More importantly, neither version answers the questions that matter most to those who must actually design and build health systems. Neither tells a planner where to site a facility, what that facility needs to contain, whether its services can be delivered digitally, or how the financial incentives around it should be structured. The consequence of this analytical gap is visible across health systems worldwide: hospitals designed for complex care overwhelmed by outpatient demand that could be managed in lower-cost settings; insurance schemes creating friction precisely where the system should be frictionless; digital health investment made without principled guidance on which services can safely migrate to remote delivery; specialist care either over-distributed (reducing volume and outcomes) or under-distributed (reducing access), with no clear principle to govern the balance.
This paper argues that a 2×2 matrix built on two operationally meaningful axes resolves these problems. The framework is not a theoretical proposal. It is a codification of operational insight derived from fifteen years of healthcare system design and implementation in resource-constrained settings across India.
2. Origin and Method: A Practice-Derived Framework
The framework proposed in this paper emerged from approximately fifteen years of healthcare system implementation experience through Glocal Healthcare Systems Pvt. Ltd., spanning multiple states in eastern and northern India including West Bengal, Uttar Pradesh, Bihar, and Odisha, with the network ultimately encompassing more than 1,100 hospital beds.
The earliest operational experiments began in Sonamukhi, in Bankura district of West Bengal - a semi-rural region with severe access deficits and limited public health infrastructure. The initial vision attempted to establish a fully comprehensive hospital model: a facility that could serve the population across the full clinical spectrum. While clinically ambitious, this model rapidly revealed fundamental structural tensions. Comprehensive care under one roof required infrastructure intensity, workforce depth, and utilization density that could not be sustained in a semi-rural catchment. The economics of a full-service facility assumed patient volumes that were incompatible with geographic dispersion. The workforce requirements assumed specialist concentration that was incompatible with the talent market. And the clinical model assumed that all categories of care had similar location requirements - which operational reality quickly disproved.
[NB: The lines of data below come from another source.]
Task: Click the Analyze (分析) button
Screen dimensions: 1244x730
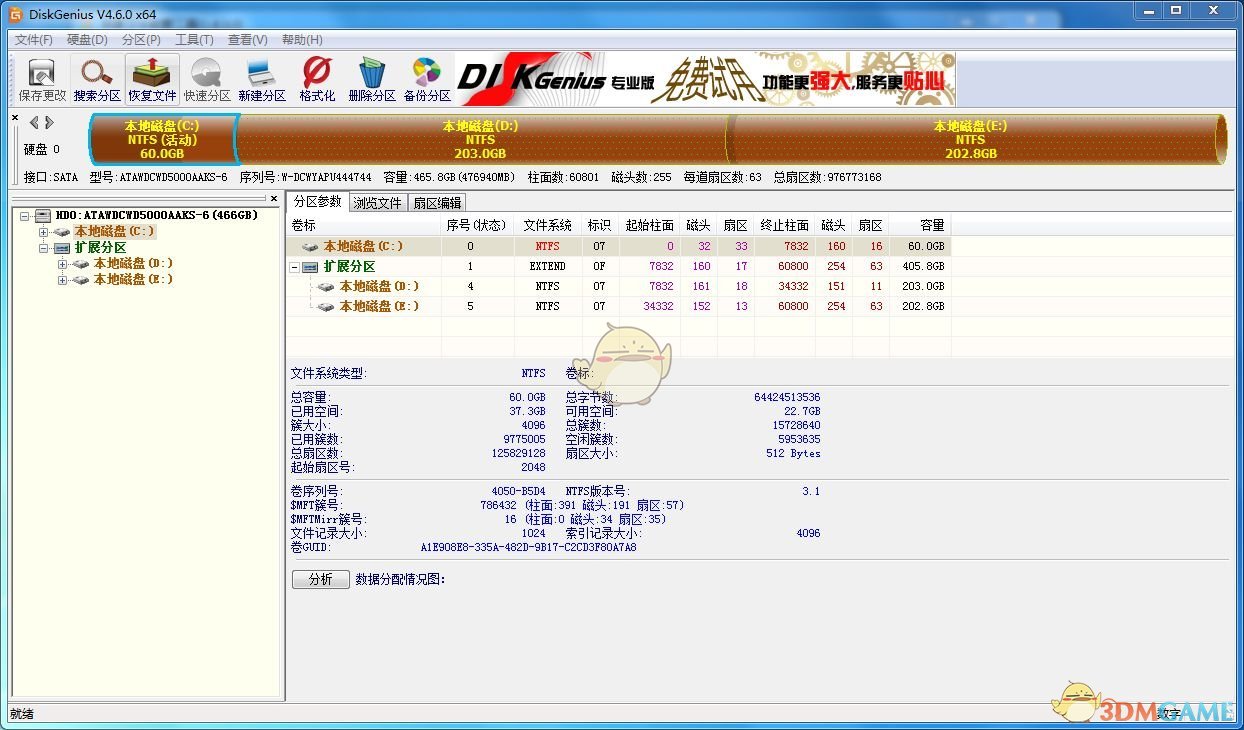Action: pyautogui.click(x=320, y=580)
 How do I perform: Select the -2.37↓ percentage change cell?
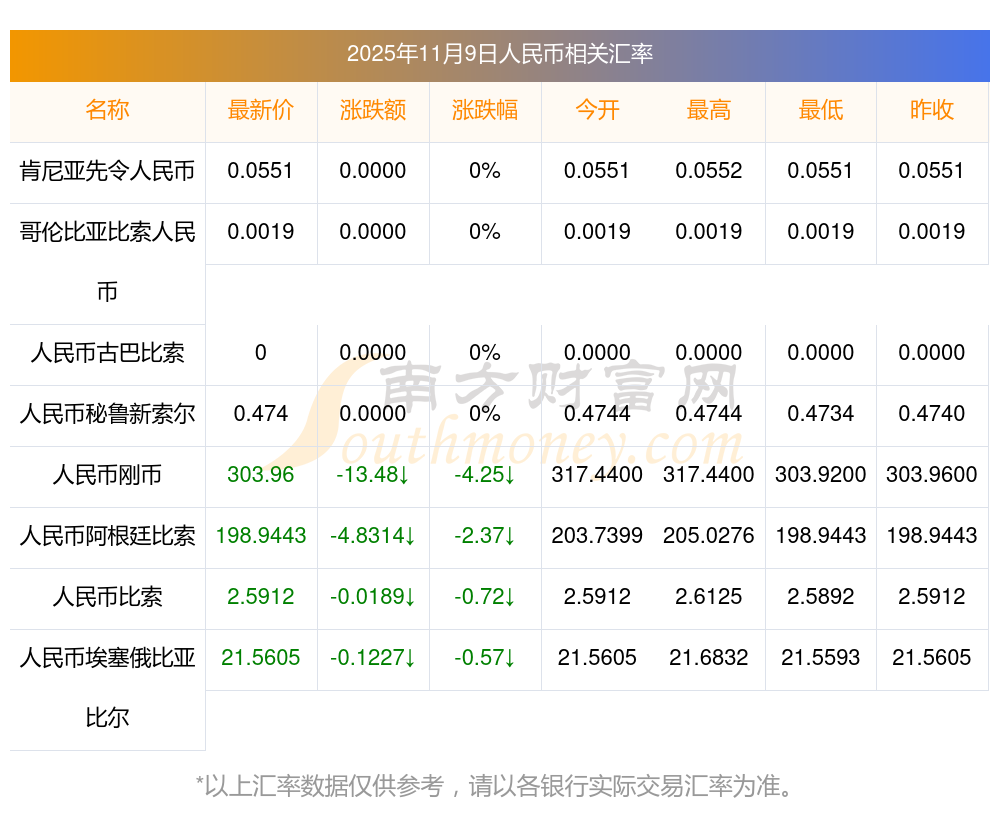[485, 536]
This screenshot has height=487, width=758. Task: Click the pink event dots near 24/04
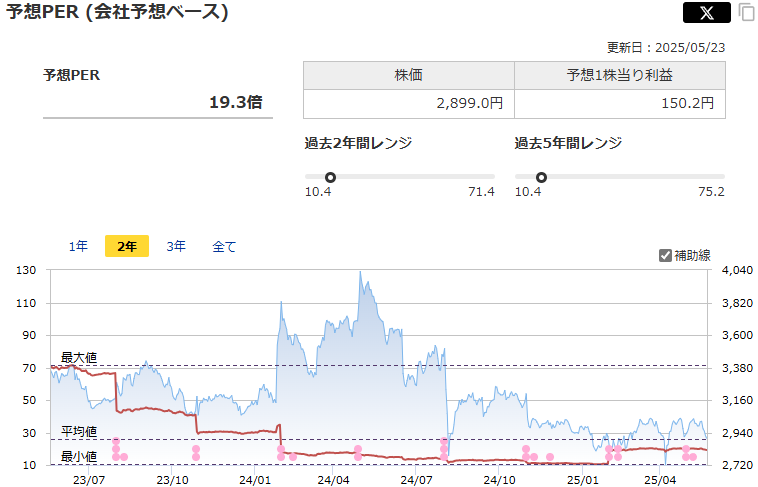click(x=357, y=453)
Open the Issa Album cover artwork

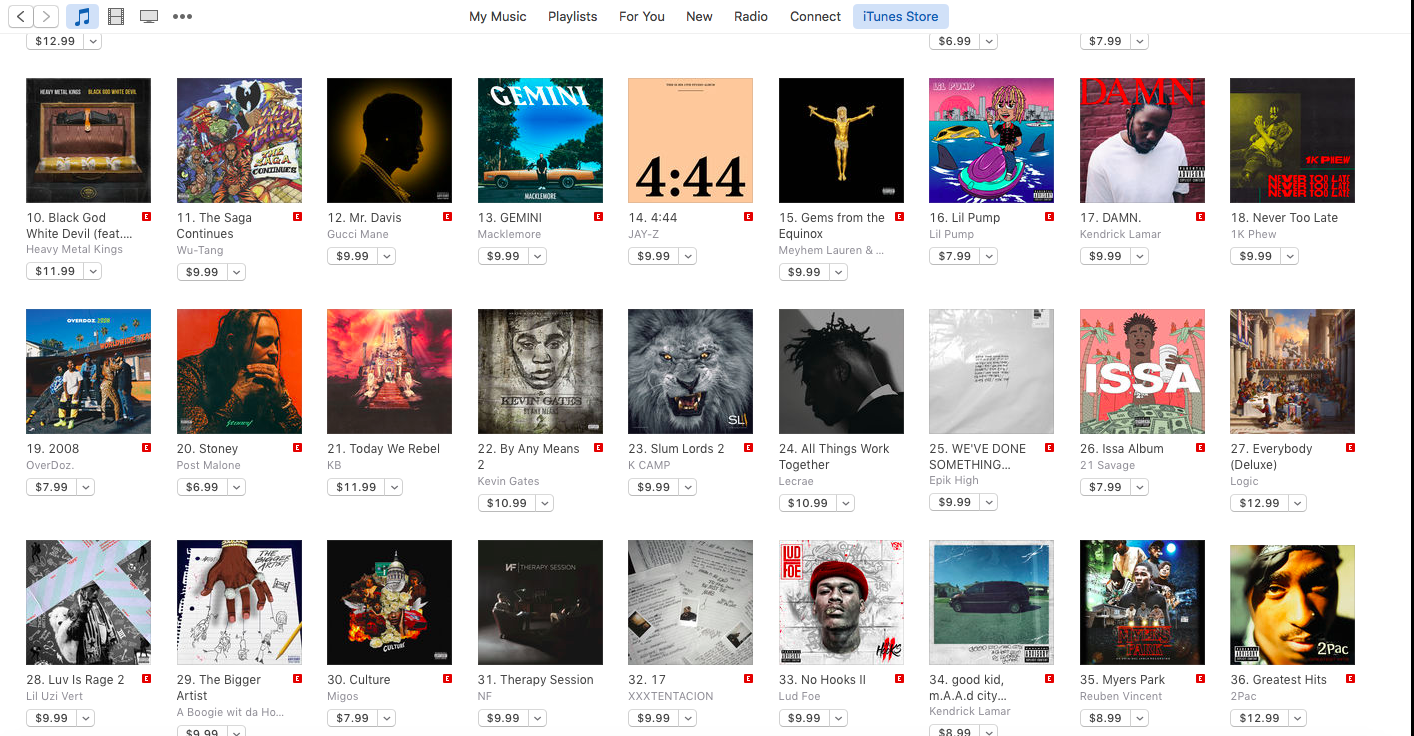pyautogui.click(x=1142, y=371)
Patients with acute emergencies could not travel. Patients needing highly specialised elective procedures were already travelling - long distances, to concentrated centres in Chennai, Hyderabad, and Kolkata - despite the existence of nominally nearer facilities. The geographic behavior of patients was not irrational; it was a precise signal about the different location requirements of different types of care.
Over time, as the network expanded across districts and states, these observations crystallized. Lack of emergency and stabilization infrastructure at district level produced immediate mortality - preventable deaths attributable entirely to distance. Highly specialized procedural centres, by contrast, could not be made financially or operationally viable at district level regardless of policy intent; they required the volume, talent, supply chain, and ecosystem that only concentration could produce. The conventional primary-secondary-tertiary framework provided no conceptual tool to distinguish between these two realities. It treated them both as questions of institutional tier rather than questions of operational logic.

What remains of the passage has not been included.